Mobile browsing has no equal

Mobile Safari, the iPhone’s built in browser is so far past every other mobile browser on the market that it is almost unfair. And don’t even bring up your Opera Mini garbage. That doesn’t play here. I’ve used both. The iPhone browser is better in every possible way. It’s fast and awesome. It’s easy to switch from landscape to portrait browsing (just turn the phone). And you can make any of your favorite pages launchable like an app (which I did for Google Reader and Google Talk, since they don’t have apps).

BUT. There’s also stuff that kinda sucks.

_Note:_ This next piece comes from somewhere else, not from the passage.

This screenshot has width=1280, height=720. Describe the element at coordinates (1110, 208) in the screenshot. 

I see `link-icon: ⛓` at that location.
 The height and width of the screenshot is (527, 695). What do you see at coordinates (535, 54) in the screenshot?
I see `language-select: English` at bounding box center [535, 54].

Push Gmail is NOT Exchange

I don’t know if this is really Apple’s problem, but I really don’t like how Google decided to use the Microsoft Exchange settings to enable push Gmail. For people like me who want to have both Exchange email for work and Gmail email for home, I would need multiple Exchange accounts, which is not allowed. I ended up leaving Gmail as an IMAP account and using the Exchange account for my work. It made the most sense to me.

The network…UGGGHHHH

Much has been said about the complete suckage that is AT&T’s network. Not only are their costs ridonkulous, but they have completely under-delivered with nearly everything that they promised. MMS rollout took forever. People still can’t tether their iPhones to their computers. All these things are technologies that have been around FOREVER on other networks. Additionally, the 3G network doesn’t feel any faster than the Edge network and there are so many dead spots that you can never count on a consistent connection if you’re driving around.

Multiple calendars

I really like that the Palm Pre offers multiple calendars. With the iPhone, you only get one. If you want to check your Google calendar, you’ve got to go to the Google calendar mobile site (which is a nice experience in Mobile Safari, but still). I don’t get much use out of a calendar that doesn’t show me everything that is going on on all my calendars. I have multiple points of entry. This is one major reason why my next phone will likely be a Pre. (Well, that and I’m a loyal Sprint customer…)

What’s next

I’ve got a couple weeks before I can replace my BlackBerry. I’ve got my eye on the Pre, but the HTC Hero is on my radar as well. Unfortunately, I’ve likely ruined any semblance of a chance that they had at being happy with any non-iPhone device, but we’ll give someone a shot. It has to be a Sprint device for the time being.

Because I’m loyal to my local telecom like that…

But man…do I ever wish that Sprint had taken the opportunity to get the iPhone back when it had the chance.